C’est une réaction passionnante. Nous payons d’importantes sommes d’argent pour expérimenter des choses qui sont normalement hors de notre portée. Vous (à moins que vous ne vous appeliez Sergio Herman ou Alain Ducasse) et moi allons dans ce type de restaurant haut de gamme parce qu’on y prépare une cuisine que nous ne pourrions jamais nous préparer nous-mêmes. Tout comme Benedict Cumberbatch ou Francis Huster jouent une pièce de théâtre à un tout autre niveau que nous, tout comme Lionel Messi utilise un ballon de football d’une manière structurellement différente de la nôtre.

Si nous allons à un concert d’Adèle, nous ne pouvons également pas décider du répertoire de chansons qu’elle y interprètera. Nous faisons confiance à l’artiste, pour cela.
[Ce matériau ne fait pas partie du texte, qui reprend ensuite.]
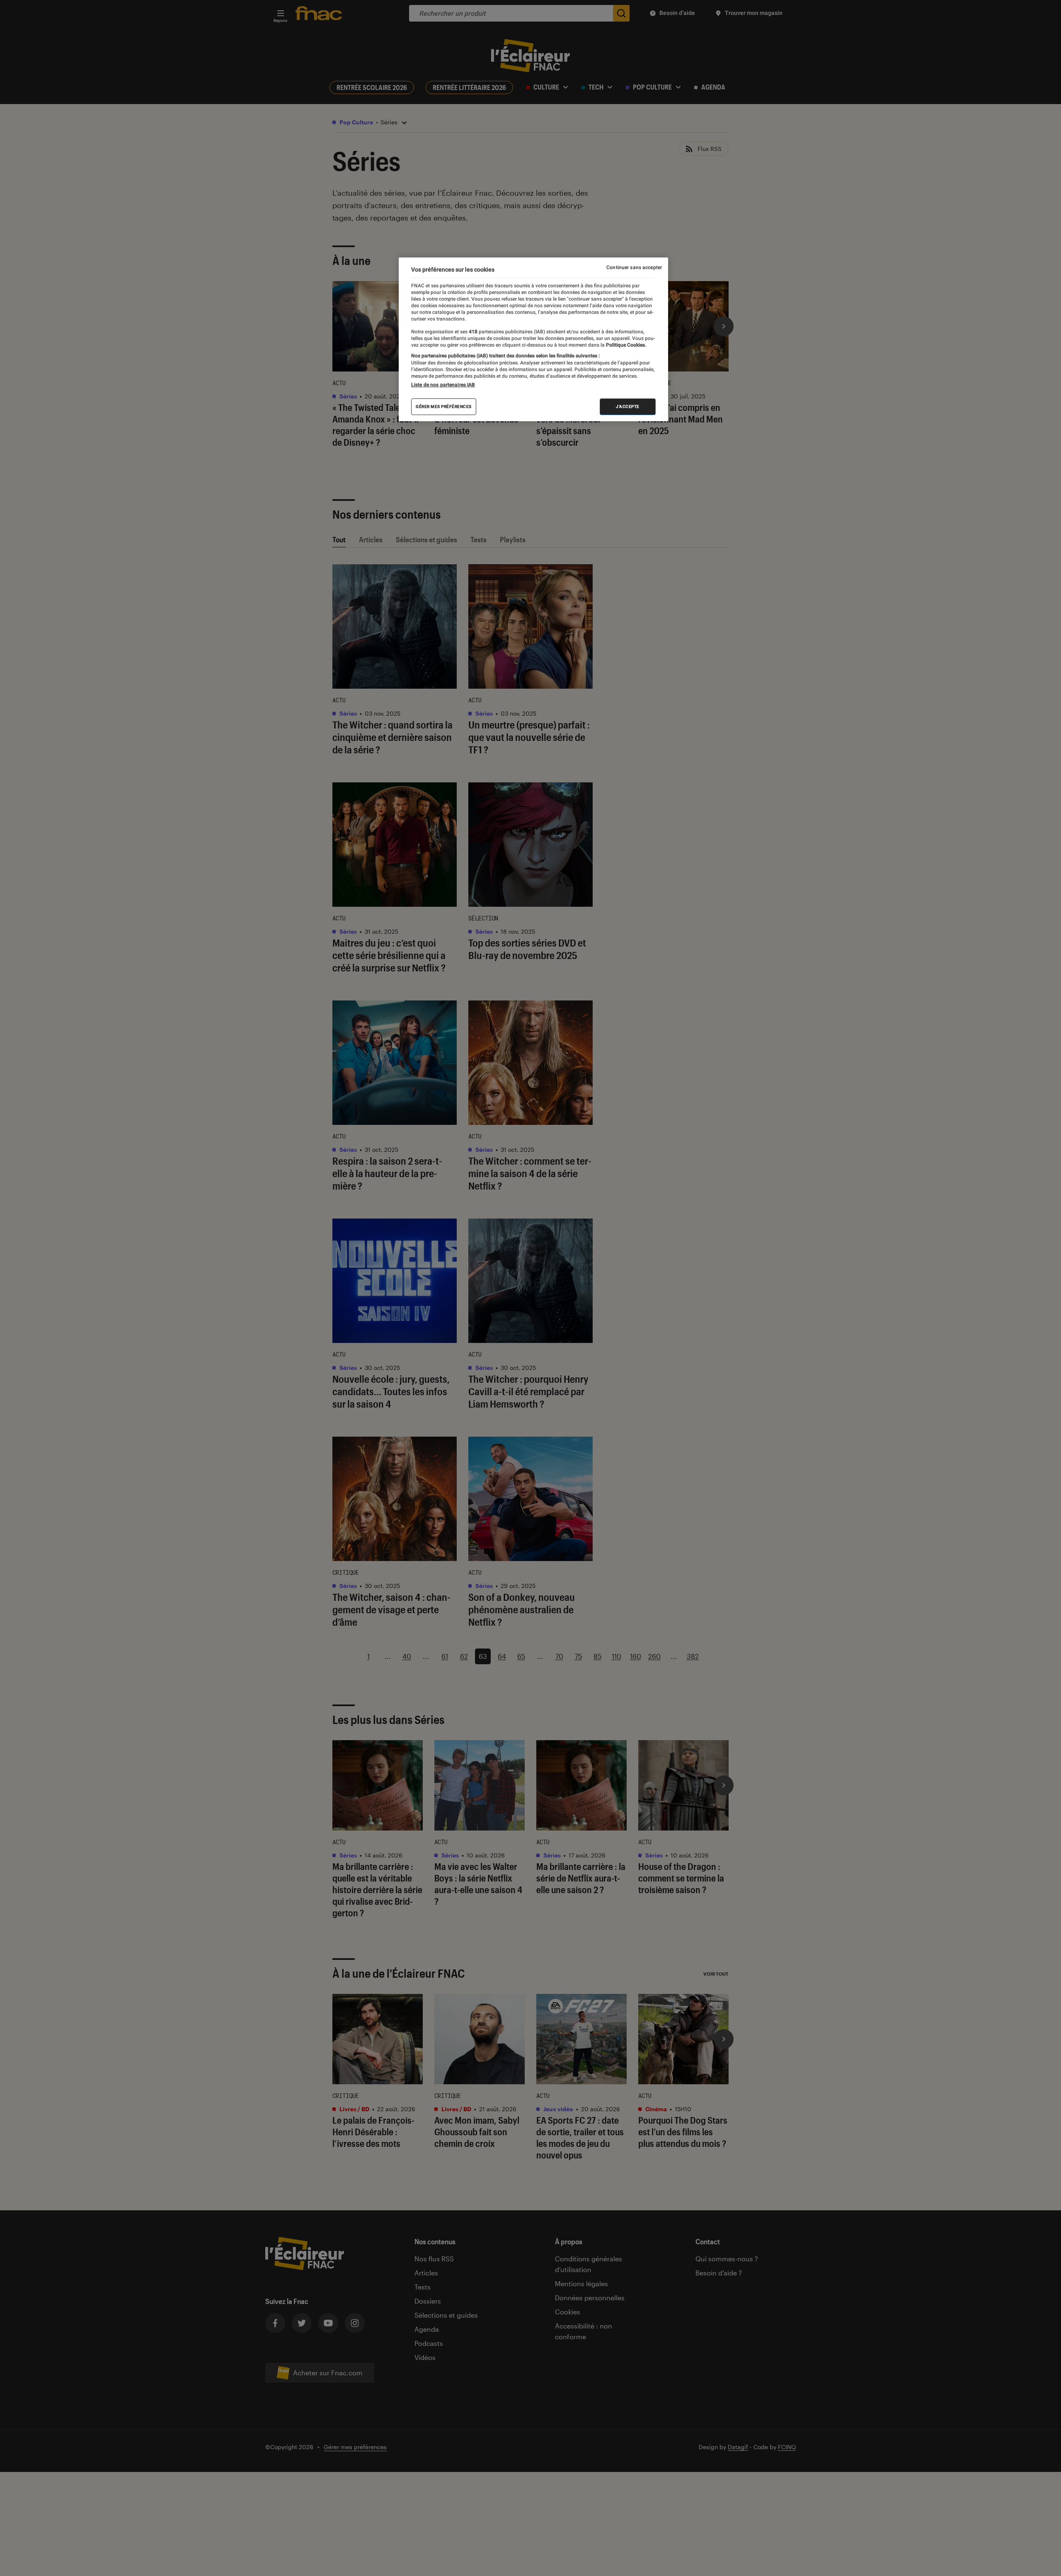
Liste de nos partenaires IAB (443, 385)
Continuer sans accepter (634, 267)
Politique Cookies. (625, 345)
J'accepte (628, 406)
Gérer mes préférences (444, 406)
Dans un restaurant, nous désirons toutefois choisir, bien qu’il y ait un homme de métier derrière les fourneaux. Dans les restaurants self service, on y trouve rarement de top chefs et vous avez le droit de choisir vous-même dans une liste interminable de plats médiocres. Si vous êtes intéressé par une expérience d’exception, je peux dans ce cas vous recommander un brunch dominical chez Raffles à Singapour.
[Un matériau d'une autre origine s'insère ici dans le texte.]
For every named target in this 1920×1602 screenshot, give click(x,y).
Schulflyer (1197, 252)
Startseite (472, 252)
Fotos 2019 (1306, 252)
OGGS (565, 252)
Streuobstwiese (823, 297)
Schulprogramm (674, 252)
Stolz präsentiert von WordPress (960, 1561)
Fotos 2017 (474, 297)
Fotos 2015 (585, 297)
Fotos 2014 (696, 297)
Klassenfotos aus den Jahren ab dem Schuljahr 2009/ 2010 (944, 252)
La complexité est un désavantage concurrentiel. Une simplicité suffisante est un élément de toutes les stratégies gagnantes, quasiment. Pourquoi ? Le succès ne réside pas dans la stratégie, mais dans sa mise en oeuvre. Et si la réalisation est trop complexe, il y a toujours un maillon faible qui apparaît.
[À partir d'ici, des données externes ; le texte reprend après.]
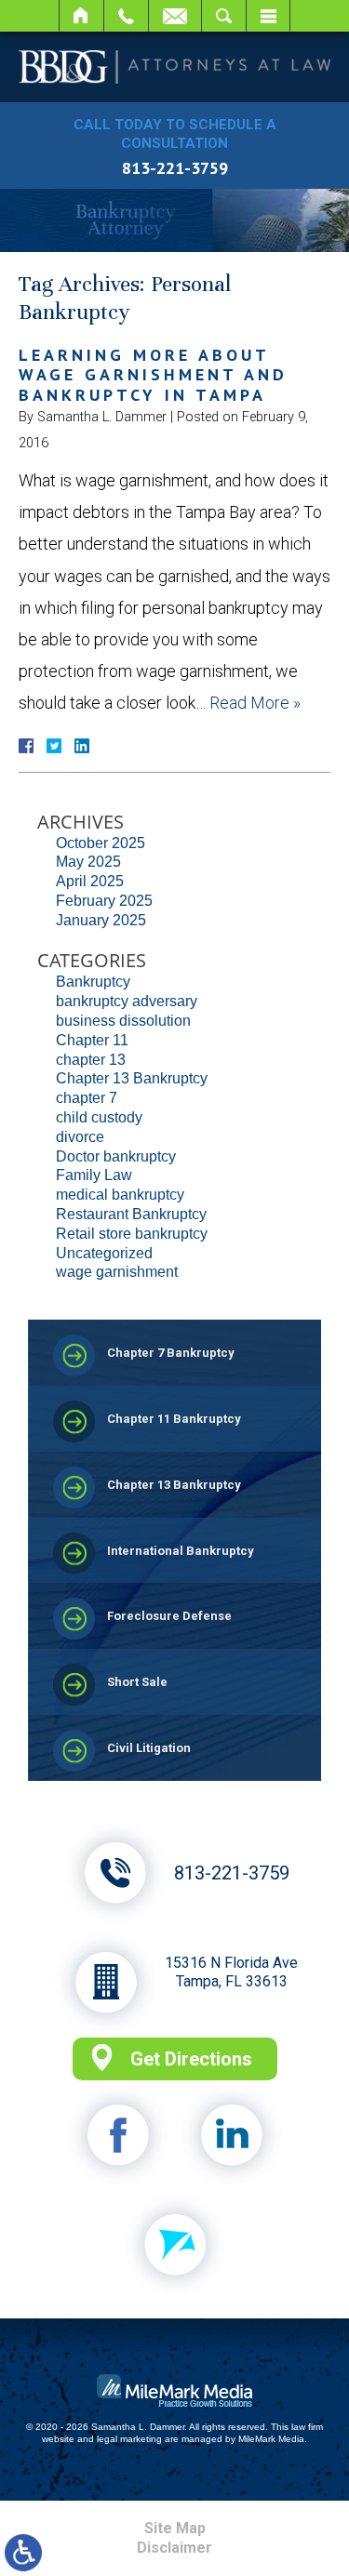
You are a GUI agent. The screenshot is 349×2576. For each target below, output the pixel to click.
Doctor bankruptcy (116, 1156)
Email (175, 16)
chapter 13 (91, 1060)
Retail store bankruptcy (132, 1234)
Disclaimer (174, 2547)
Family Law (94, 1175)
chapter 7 (86, 1098)
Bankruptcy (93, 981)
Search (224, 16)
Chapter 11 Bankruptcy (174, 1419)
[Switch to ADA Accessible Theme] (23, 2552)
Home (81, 16)
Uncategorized (104, 1253)
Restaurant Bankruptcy (131, 1214)
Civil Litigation (149, 1748)
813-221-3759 (175, 168)
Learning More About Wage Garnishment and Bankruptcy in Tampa (153, 374)
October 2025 (100, 843)
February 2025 (104, 901)
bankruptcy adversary (126, 1001)
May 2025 (88, 862)
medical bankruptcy (120, 1194)
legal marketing (129, 2439)
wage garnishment (117, 1272)
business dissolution (123, 1021)
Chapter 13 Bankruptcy (132, 1078)
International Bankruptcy (180, 1551)
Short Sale (137, 1682)
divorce (80, 1137)
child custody (99, 1117)
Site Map (175, 2528)
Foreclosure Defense (169, 1616)
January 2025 (101, 920)
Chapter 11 (92, 1040)
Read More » (255, 702)
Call (126, 16)
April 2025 (90, 881)
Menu (268, 16)
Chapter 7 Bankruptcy (171, 1353)
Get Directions (191, 2059)
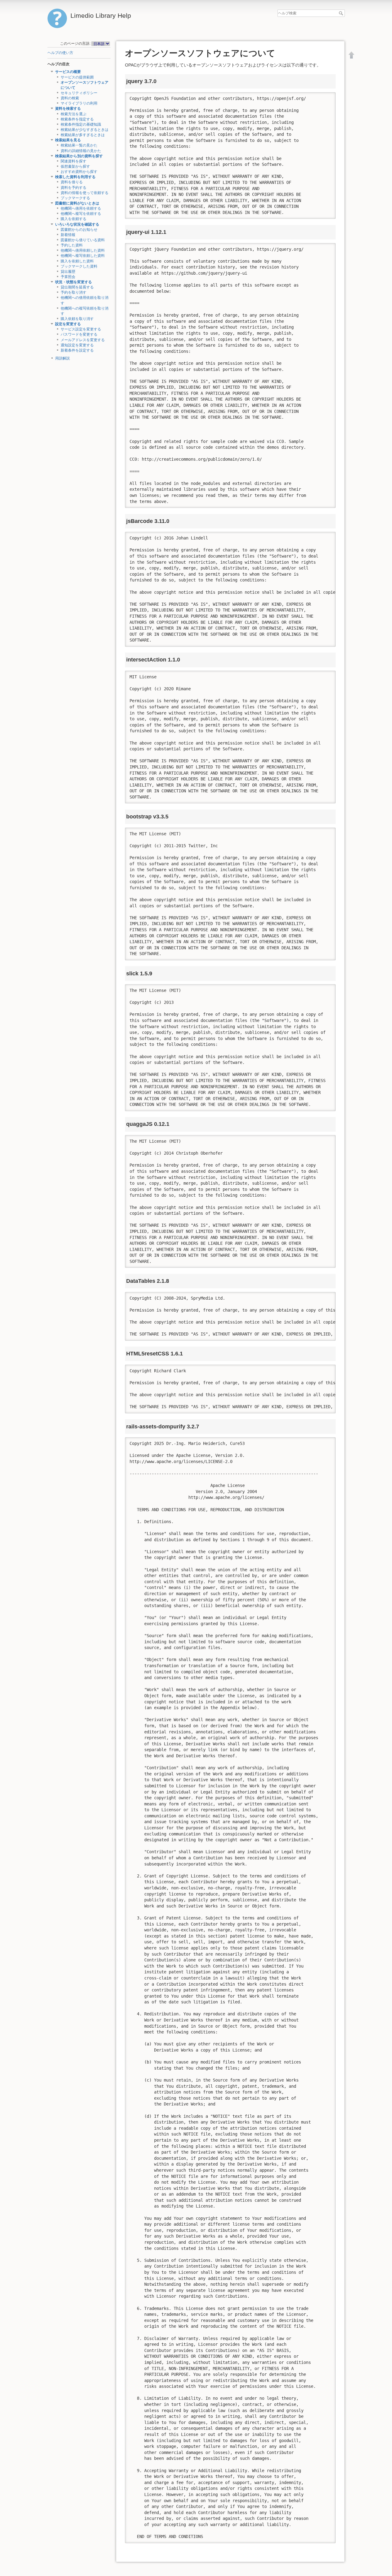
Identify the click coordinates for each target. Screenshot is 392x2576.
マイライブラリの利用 (79, 103)
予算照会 (68, 277)
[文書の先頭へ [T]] (351, 55)
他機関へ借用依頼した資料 (83, 250)
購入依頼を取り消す (77, 319)
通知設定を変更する (77, 345)
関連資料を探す (73, 161)
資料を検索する (68, 108)
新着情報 (68, 235)
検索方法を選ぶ (73, 114)
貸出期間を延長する (77, 287)
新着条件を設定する (77, 350)
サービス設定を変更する (81, 329)
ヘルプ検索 (342, 13)
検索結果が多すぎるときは (83, 135)
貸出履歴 (68, 271)
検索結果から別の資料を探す (79, 156)
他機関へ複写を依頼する (81, 213)
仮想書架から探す (75, 166)
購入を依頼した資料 (77, 261)
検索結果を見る (68, 140)
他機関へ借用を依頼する (81, 208)
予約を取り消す (73, 292)
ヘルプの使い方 (60, 53)
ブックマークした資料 (79, 266)
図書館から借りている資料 (83, 240)
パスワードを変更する (79, 334)
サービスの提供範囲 (77, 77)
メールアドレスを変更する (83, 340)
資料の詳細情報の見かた (81, 151)
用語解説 (62, 358)
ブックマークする (75, 198)
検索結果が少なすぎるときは (84, 130)
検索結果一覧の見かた (79, 145)
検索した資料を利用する (75, 177)
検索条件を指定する (77, 119)
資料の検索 (70, 98)
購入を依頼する (73, 219)
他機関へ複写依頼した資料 (83, 255)
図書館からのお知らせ (79, 229)
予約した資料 (72, 245)
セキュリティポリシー (79, 93)
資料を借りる (72, 182)
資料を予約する (73, 187)
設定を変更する (68, 324)
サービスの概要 (68, 72)
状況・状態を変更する (73, 282)
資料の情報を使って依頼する (84, 193)
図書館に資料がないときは (77, 203)
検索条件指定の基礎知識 (81, 124)
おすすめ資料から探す (79, 172)
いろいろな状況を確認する (77, 224)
Les restaurants trois étoiles succombent sous la complexité imposée et commencent de plus en plus à protester. Les chefs rendent leur tablier (parfois littéralement en se suicidant), ou ne proposent plus que des menus fixes. Le client, à son tour, souffre de FOLO ou fear of losing out. Twitter, Instagram ou Facebook vous font savoir que vous avez réellement raté ces plats vraiment délicieux. Nous sommes arrivés à un système de surenchères, où les guides gastronomiques, les chefs renommés, les programmes de télévision et les clients de restaurants se rendent fous les uns les autres.

Le paradoxe de la mesure

Le logiciel truqueur est un thème qui ne parvient apparemment plus à sortir des titres de la presse. D’où cela vient-il? A nouveau, un système de surenchère. En dehors d’être une vache à lait pour le gouvernement, les voitures doivent contribuer au développement durable de notre société, doivent nous amener en sécurité à destination, ce de préférence sans chauffeur, et rester financièrement abordables. Et attention: c’est mesuré, tout comme dans les guides gastronomiques, chacune reçoit des points. Et vous souvenez-vous encore de vos bulletins d’école? Si vous trouviez un truc pour augmenter vos points artificiellement, hésitiez-vous ? Vous souvenez-vous encore de la crise bancaire? Là aussi, on mesurait. Un investissement devait être noté triple A. Mais nous pouvons être tranquilles, on mesure encore davantage, dans les banques, aujourd’hui. Car mesurer est savoir. Mais mesurer a un paradoxe très étrange: dans les systèmes simples, c’est généralement superflu et dans les systèmes complexes, vous obtenez rapidement une étrange surenchère et une grande probabilité de jeu faussé. Je crains donc que les restaurants arrivent aussi dans le flux du « big data ». Dans ce cas, chaque chef refermera son livre de cuisine.